What this task involves: Set out each line of the listing below as a row in a Markdown table with two columns, "Row" for the row number and "Line" for the text of the line, and omit any blank lines.
* START *
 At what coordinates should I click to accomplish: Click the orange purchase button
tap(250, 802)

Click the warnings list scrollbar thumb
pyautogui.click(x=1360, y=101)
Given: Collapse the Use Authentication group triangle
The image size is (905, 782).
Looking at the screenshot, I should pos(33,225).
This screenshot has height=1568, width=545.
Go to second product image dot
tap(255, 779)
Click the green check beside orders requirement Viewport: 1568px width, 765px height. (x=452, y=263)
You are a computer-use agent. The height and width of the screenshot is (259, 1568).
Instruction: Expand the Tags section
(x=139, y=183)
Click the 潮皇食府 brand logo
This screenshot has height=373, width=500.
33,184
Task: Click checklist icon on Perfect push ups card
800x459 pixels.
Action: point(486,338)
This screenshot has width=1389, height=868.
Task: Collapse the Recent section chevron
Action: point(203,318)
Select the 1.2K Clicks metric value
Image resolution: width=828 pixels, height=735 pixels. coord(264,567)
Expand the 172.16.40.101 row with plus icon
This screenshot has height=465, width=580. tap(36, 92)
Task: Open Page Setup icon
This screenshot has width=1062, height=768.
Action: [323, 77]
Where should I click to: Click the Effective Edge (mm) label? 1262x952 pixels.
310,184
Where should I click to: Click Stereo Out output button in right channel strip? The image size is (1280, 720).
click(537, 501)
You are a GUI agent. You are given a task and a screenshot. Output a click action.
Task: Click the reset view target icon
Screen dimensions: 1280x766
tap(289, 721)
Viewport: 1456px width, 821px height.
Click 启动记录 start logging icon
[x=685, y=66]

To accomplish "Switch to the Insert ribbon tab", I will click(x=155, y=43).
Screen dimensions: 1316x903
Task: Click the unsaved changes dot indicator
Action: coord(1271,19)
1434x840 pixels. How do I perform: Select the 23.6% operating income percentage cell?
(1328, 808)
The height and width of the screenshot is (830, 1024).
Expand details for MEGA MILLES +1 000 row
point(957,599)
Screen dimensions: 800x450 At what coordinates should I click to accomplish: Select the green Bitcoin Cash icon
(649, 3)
* END *
Answer below:
| Row | Line |
|---|---|
| 1 |  At what coordinates should I click to accomplish: Click the orange purchase button |
| 2 | tap(250, 802) |
| 3 | Click the warnings list scrollbar thumb |
| 4 | pyautogui.click(x=1360, y=101) |
| 5 | Given: Collapse the Use Authentication group triangle |
| 6 | The image size is (905, 782). |
| 7 | Looking at the screenshot, I should pos(33,225). |
| 8 | This screenshot has height=1568, width=545. |
| 9 | Go to second product image dot |
| 10 | tap(255, 779) |
| 11 | Click the green check beside orders requirement Viewport: 1568px width, 765px height. (x=452, y=263) |
| 12 | You are a computer-use agent. The height and width of the screenshot is (259, 1568). |
| 13 | Instruction: Expand the Tags section |
| 14 | (x=139, y=183) |
| 15 | Click the 潮皇食府 brand logo |
| 16 | This screenshot has height=373, width=500. |
| 17 | 33,184 |
| 18 | Task: Click checklist icon on Perfect push ups card |
| 19 | 800x459 pixels. |
| 20 | Action: point(486,338) |
| 21 | This screenshot has width=1389, height=868. |
| 22 | Task: Collapse the Recent section chevron |
| 23 | Action: point(203,318) |
| 24 | Select the 1.2K Clicks metric value |
| 25 | Image resolution: width=828 pixels, height=735 pixels. coord(264,567) |
| 26 | Expand the 172.16.40.101 row with plus icon |
| 27 | This screenshot has height=465, width=580. tap(36, 92) |
| 28 | Task: Open Page Setup icon |
| 29 | This screenshot has width=1062, height=768. |
| 30 | Action: [323, 77] |
| 31 | Where should I click to: Click the Effective Edge (mm) label? 1262x952 pixels. |
| 32 | 310,184 |
| 33 | Where should I click to: Click Stereo Out output button in right channel strip? The image size is (1280, 720). |
| 34 | click(537, 501) |
| 35 | You are a GUI agent. You are given a task and a screenshot. Output a click action. |
| 36 | Task: Click the reset view target icon |
| 37 | Screen dimensions: 1280x766 |
| 38 | tap(289, 721) |
| 39 | Viewport: 1456px width, 821px height. |
| 40 | Click 启动记录 start logging icon |
| 41 | [x=685, y=66] |
| 42 | To accomplish "Switch to the Insert ribbon tab", I will click(x=155, y=43). |
| 43 | Screen dimensions: 1316x903 |
| 44 | Task: Click the unsaved changes dot indicator |
| 45 | Action: coord(1271,19) |
| 46 | 1434x840 pixels. How do I perform: Select the 23.6% operating income percentage cell? |
| 47 | (1328, 808) |
| 48 | The height and width of the screenshot is (830, 1024). |
| 49 | Expand details for MEGA MILLES +1 000 row |
| 50 | point(957,599) |
| 51 | Screen dimensions: 800x450 At what coordinates should I click to accomplish: Select the green Bitcoin Cash icon |
| 52 | (649, 3) |